Калигула отвел взгляд. Он почти физически ощутил, как ненависть, жажда мести и страх хлынули на него из зала. Принцепсу понадобились все силы, чтобы подавить желание их всех, без разбору, женщин и мужчин, старых и молодых, схватить и тут же обезглавить.

— Значит, никто не хочет сознаться… Что ж, я так и думал…

Валерий Азиатик, который по-прежнему считался другом Калигулы и сидел ближе всех к нему, встал.

— Позволь мне сказать, император. Я думаю, что у тебя просто нет врагов. Мы все сидим здесь, наслаждаемся твоим гостеприимством, благодарные за оказанную нам честь… Меня обижает, когда ты предполагаешь, что половина из нас — предатели. Разве мы давали повод для таких упреков?

Калигула попытался успокоиться.

— Да-да, я знаю тебя, Азиатик… Ты всегда был на моей стороне. Но почему ты говоришь за других? Ты им доверяешь?

— Некоторым, да…

— Вот именно! — воскликнул император. — Некоторым и я доверяю. Но те многие, которых я не знаю или знаю плохо?

— Но подозрительность должна иметь границы, — сдержанно сказал Азиатик.

Калигула зло рассмеялся.

— Если бы я думал, как ты, меня давно уже не было бы в живых.

Херея, который вместе с Сабином стоял неподалеку от императора, размышлял во время этого разговора, принесет ли удачу неожиданный удар. При этом он оставался абсолютно спокойным — сердце билось ровно. Император возлежал за своим столом, а перед ним стояли германцы с мечами наготове. К столу можно было броситься бегом или подойти не спеша, как будто желал сообщить что-то важное. Или еще лучше — наклониться к Клавдию, будто новость предназначена для него. Потом молниеносно вытащить меч и попытаться нанести удар через стол. В тот же момент его растерзают охранники, и возможности ударить еще раз, для верности, не будет. Херея отбросил эту мысль. Глупо так поступать, не говоря уже о том, что германцы по приказу Калигулы устроят среди гостей кровавое побоище. Нет, подходящий момент еще не наступил.

Похожие мысли занимали Корнелия Сабина, которого Клеменс разместил поблизости от Хереи на тот случай, если ему понадобится поддержка.
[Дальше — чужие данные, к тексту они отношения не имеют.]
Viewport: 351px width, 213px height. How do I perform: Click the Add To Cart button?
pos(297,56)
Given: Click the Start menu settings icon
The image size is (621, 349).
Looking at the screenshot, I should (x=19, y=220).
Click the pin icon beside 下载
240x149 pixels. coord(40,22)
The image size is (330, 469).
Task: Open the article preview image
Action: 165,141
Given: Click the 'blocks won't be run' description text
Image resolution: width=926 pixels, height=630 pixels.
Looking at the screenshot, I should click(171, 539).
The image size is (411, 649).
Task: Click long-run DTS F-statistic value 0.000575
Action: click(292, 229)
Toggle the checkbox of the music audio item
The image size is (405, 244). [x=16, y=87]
Сам Клеменс между тем возносил молитвы к Марсу, чтобы тот уберег трибунов от соблазна напасть на Калигулу, поскольку место это не подходило для запланированного покушения. Самым страшным из всех возможных вариантов был бы неудачный удар.

Император жестом велел Азиатику замолчать. Начали вносить блюда, красные и белые вина пенились в кубках. Чем дольше продолжалось торжество, тем меньше воды гости добавляли в вино, которое потихоньку освобождало от напряжения скованные страхом тела, прогоняло вечно витающий в присутствии Калигулы призрак смерти.
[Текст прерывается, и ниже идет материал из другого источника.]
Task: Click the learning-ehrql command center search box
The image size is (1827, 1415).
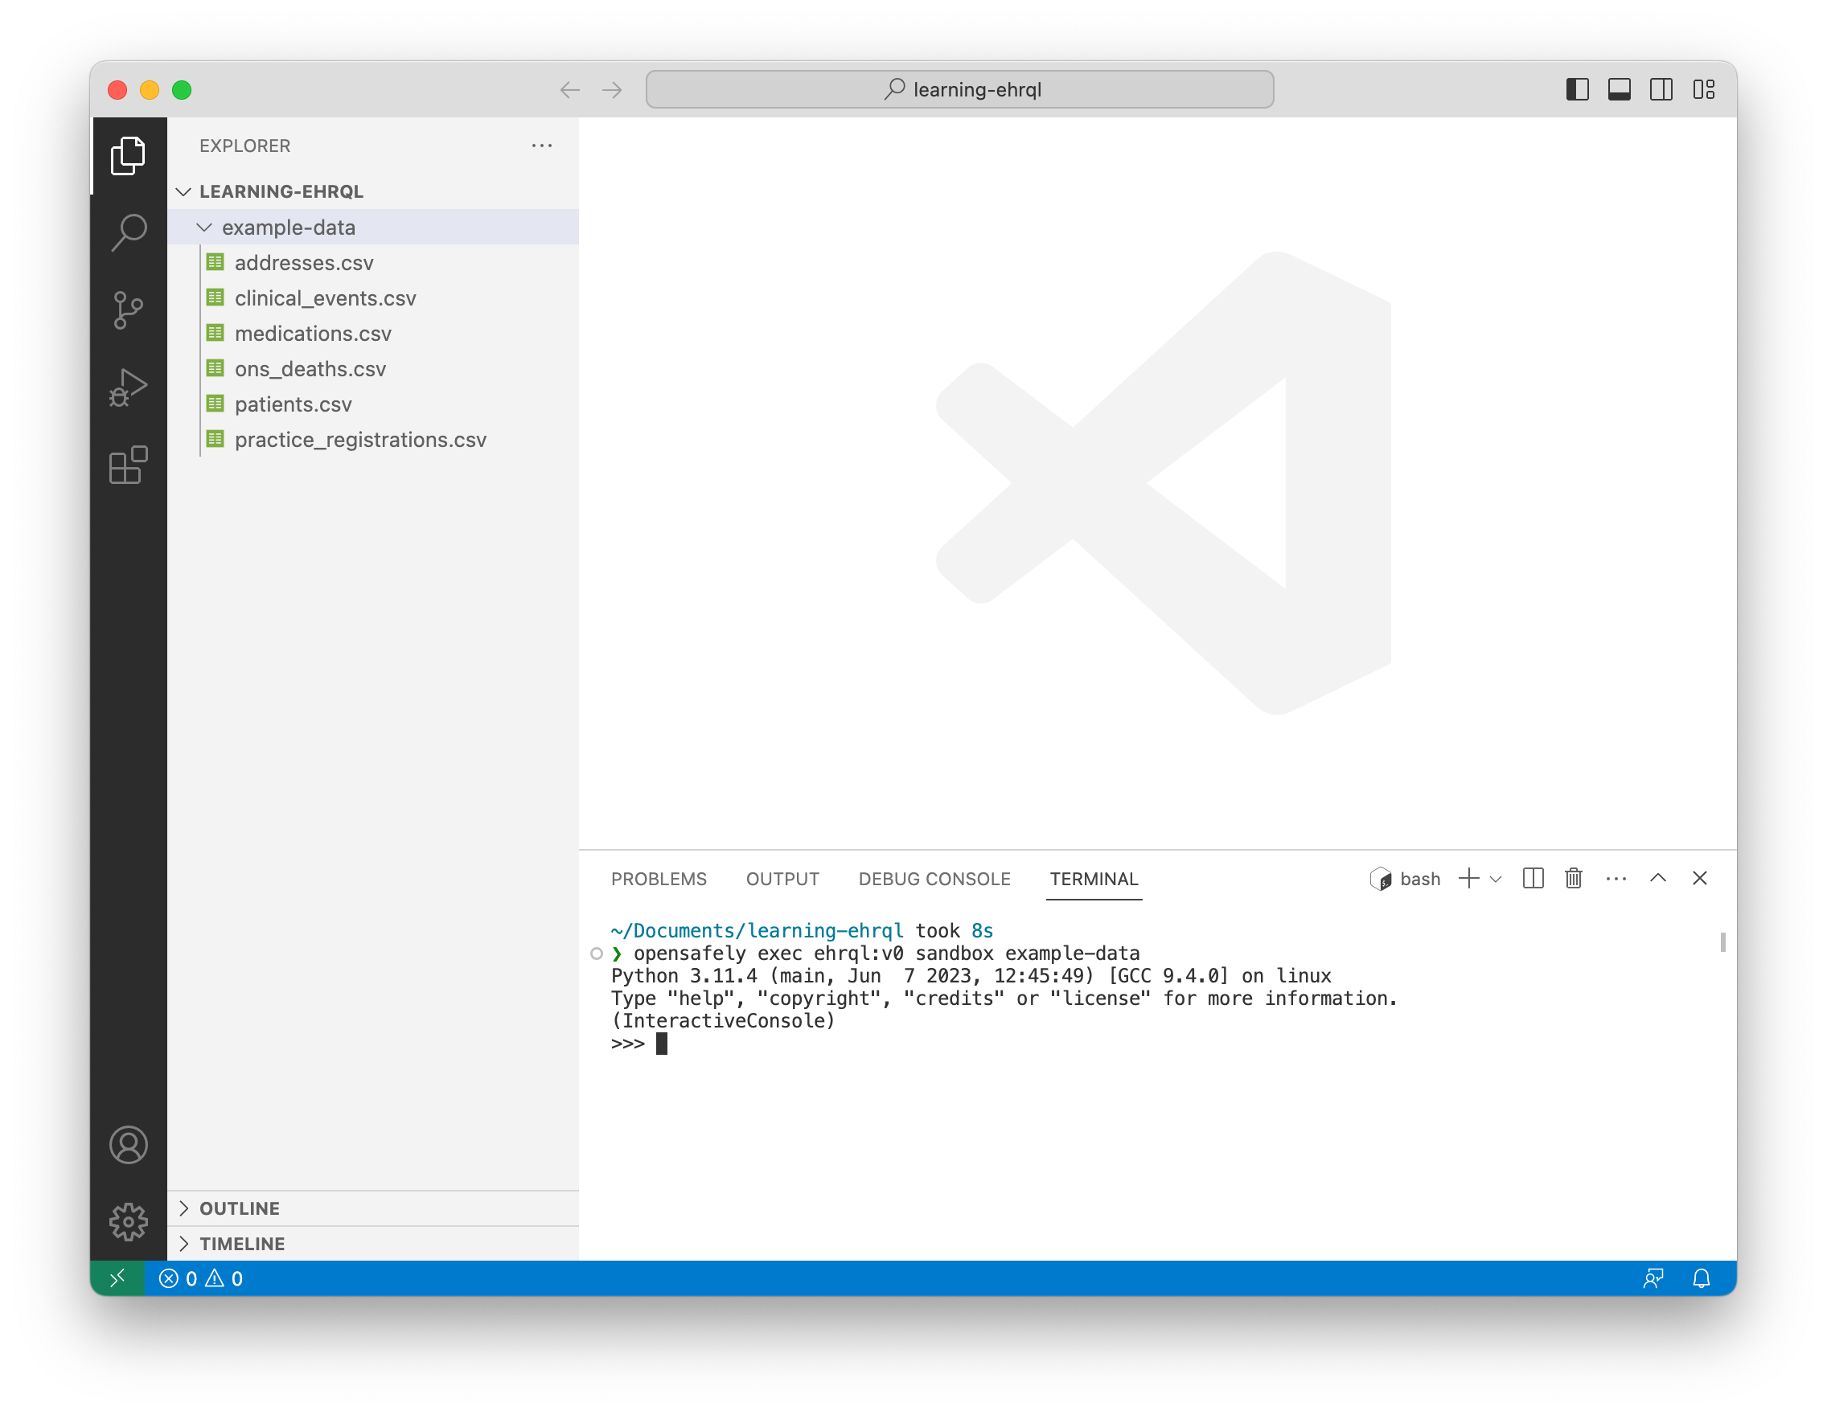Action: [x=960, y=89]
Каллист выполнил поручение и установил, что из четырехсот десяти приглашенных не явились пятьдесят два. Восемнадцать прислали представителей с извинениями, а вот причины отсутствия других предстояло еще выяснить.

В то время как гости ели и пили, раздались звуки фанфар, требуя внимания. Вперед вышел распорядитель и возвестил, что император приготовил для них сюрприз — выступление трибуна своей личной охраны.

Между столами засуетились рабы, посыпая проходы песком. Затем раздалась глухая барабанная дробь, и в зал ввели десять человек, закованных в тяжелые цепи. Они образовали полукруг и опустились на колени. Распорядитель объявил:

— Трибун Фризий заявляет, что готов обезглавить всех в течение трех минут, причем каждого — одним ударом. Кто сомневается, может делать ставки против него.

Распорядитель достал грифельную доску и выжидательно посмотрел в зал.

— Тысяча сестерциев против!

— Пятьсот сестерциев против!

Калигула подал знак, и распорядитель возвестил:

— Пятьдесят тысяч сестерциев за Фризия!

Большинство делали ставки против Дания — просто для того, чтобы его позлить. Огромный рыжеволосый Фризий был повсюду печально известен и всем ненавистен.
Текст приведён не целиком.